BACKGROUND: Residual proteinuria remains a major determinant of renal disease progression in Fabry disease (FD) despite optimized enzyme replacement or chaperone therapy and maximal renin-angiotensin system (RAS) blockade. Dual glucose-dependent insulinotropic polypeptide (GIP)/glucagon-like peptide-1 (GLP-1) receptor agonists exert anti-inflammatory, natriuretic, and antifibrotic effects beyond metabolic control. We evaluated the impact of add-on tirzepatide on residual proteinuria in overweight, non-diabetic Fabry patients receiving optimized background therapy. METHODS: In this prospective, proof-of-concept observational study, 15 FD patients with persistent proteinuria ≥ 0.5 g/24 h despite stable disease-specific therapy and maximal tolerated RAS blockade were treated with tirzepatide for 6 months. The primary endpoint was change in 24-hour proteinuria.

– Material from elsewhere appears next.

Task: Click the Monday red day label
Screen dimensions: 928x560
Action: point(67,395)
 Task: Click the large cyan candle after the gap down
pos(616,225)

Secondary endpoints included change in estimated glomerular filtration rate (eGFR), body mass index (BMI), cardiac biomarkers (NT-proBNP, high-sensitivity troponin T), and safety. RESULTS: Tirzepatide is associated with a progressive reduction in proteinuria, which became statistically significant at Month 1 and continued through Month 6 (1.11 ± 0.23 g/24 h at baseline to 0.35 ± 0.19 g/24 h at 6 months; 68.9% reduction; P < 0.001). Two-thirds of patients (66.7%) achieved proteinuria < 0.5 g/24 h. eGFR remained stable throughout the treatment period (P = 0.87). Tirzepatide induced significant weight loss, with BMI decreasing from 29.0 (27.1-29.3) kg/m² at baseline to 24.2 (23.4-25.1) kg/m² at Month 6 (P < 0.001). Beyond the renal effects, cardiac biomarkers also showed significant reductions, with NT-proBNP and high-sensitivity troponin T decreasing by 33.3% (P < 0.01) and 14.3% (P < 0.05), respectively, in the absence of structural echocardiographic changes, that may reflect early modulation of myocardial stress. The drug was well tolerated, with mild gastrointestinal symptoms during initial dose titration and no treatment discontinuations. CONCLUSIONS: Add-on dual GIP/GLP-1 receptor agonism is associated with a reduction in residual proteinuria and showed improvements in cardiac biomarkers in overweight Fabry patients receiving optimized therapy, without affecting eGFR. These findings support a multi-pathway nephroprotective strategy beyond substrate reduction and RAS inhibition.